We would have a forest that was beautifully complex and simple all at once. Mindaugas Survila’s masterpiece The Ancient Woods documents one of Lithuania’s old-growth forests. He took ten years to make the film, and the lyrical effect shows off the director’s degrees in Natural Sciences from Vilnius University.
This is what he and his apparently huge and patient film crew did: they left time-capture cameras at exactly the right locations throughout the land, supplemented by a bit of hand-held tracking, and caught it all. All the animals, birds, reptiles and insects you have probably never seen before, that being Lithuania and this the U.S., with an incredible degree of intimacy. A black stork? Who knew?
It’s magical. There are some crazy looking birds going at it with each other, clack-clacking their beaks together, chasing each other. Is it war or mating? There is no intrusive voiceover a la Mutual of Omaha’s Wild Kingdom to interrupt your own interpretation of events, just the haunting sounds of wind and birdsong as a backdrop. This is a Zen, meditative, poetic piece.
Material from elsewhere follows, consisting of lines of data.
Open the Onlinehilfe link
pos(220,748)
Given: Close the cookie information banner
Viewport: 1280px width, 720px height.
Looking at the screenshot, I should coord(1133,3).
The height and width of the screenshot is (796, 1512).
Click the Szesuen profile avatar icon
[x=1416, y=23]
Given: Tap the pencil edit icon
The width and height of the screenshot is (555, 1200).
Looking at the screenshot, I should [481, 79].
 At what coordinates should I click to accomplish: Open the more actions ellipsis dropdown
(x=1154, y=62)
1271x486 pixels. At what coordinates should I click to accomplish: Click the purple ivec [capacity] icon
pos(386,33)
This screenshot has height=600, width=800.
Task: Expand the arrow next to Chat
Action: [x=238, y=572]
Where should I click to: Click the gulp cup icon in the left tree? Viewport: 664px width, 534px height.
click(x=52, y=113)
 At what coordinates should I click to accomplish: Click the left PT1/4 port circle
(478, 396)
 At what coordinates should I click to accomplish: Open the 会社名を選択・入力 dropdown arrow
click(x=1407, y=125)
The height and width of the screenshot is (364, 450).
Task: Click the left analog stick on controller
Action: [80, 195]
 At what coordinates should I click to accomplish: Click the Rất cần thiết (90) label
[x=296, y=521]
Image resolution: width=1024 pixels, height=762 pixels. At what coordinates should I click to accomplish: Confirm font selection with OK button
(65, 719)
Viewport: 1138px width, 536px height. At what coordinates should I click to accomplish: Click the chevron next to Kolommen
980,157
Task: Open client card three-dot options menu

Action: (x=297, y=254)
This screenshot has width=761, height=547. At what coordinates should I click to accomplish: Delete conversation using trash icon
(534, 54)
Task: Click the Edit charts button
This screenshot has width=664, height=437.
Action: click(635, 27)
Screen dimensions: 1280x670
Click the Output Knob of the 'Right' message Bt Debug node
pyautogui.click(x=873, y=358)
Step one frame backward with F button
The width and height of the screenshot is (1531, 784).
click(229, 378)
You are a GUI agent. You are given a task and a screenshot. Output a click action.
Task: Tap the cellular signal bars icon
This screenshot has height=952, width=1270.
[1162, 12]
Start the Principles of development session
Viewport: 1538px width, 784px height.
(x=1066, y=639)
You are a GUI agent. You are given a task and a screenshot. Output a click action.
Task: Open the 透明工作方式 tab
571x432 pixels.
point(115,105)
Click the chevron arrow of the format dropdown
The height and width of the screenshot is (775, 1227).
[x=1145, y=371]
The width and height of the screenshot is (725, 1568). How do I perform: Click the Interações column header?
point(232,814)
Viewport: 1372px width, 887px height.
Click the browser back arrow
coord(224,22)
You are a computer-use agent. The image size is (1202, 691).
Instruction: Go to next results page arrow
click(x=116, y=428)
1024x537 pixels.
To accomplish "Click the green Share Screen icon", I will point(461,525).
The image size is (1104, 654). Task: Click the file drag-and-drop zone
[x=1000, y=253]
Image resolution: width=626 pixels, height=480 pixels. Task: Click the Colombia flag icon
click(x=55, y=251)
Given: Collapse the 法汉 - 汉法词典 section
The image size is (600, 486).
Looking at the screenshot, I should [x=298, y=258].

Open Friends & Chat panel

A silver-black snake charges a hapless mouse several times and misses, and we see the denouement as the snake drags the mouse carcass away. Only to be glimpsed in a later scene having undergone the same brutal fate, its limp scaly body being drained by wasps.
Baby owls peep plaintively from their tree hollow, and we wait restlessly with them until we finally see the magnificent mother swoop up to her family, this in slow motion, wings like brown waving flags.
And the stag king of the forest passes by in shadow, his antlers wreathed with vines, bellowing. Now that’s a movie I’d like to see again. In fact, I did.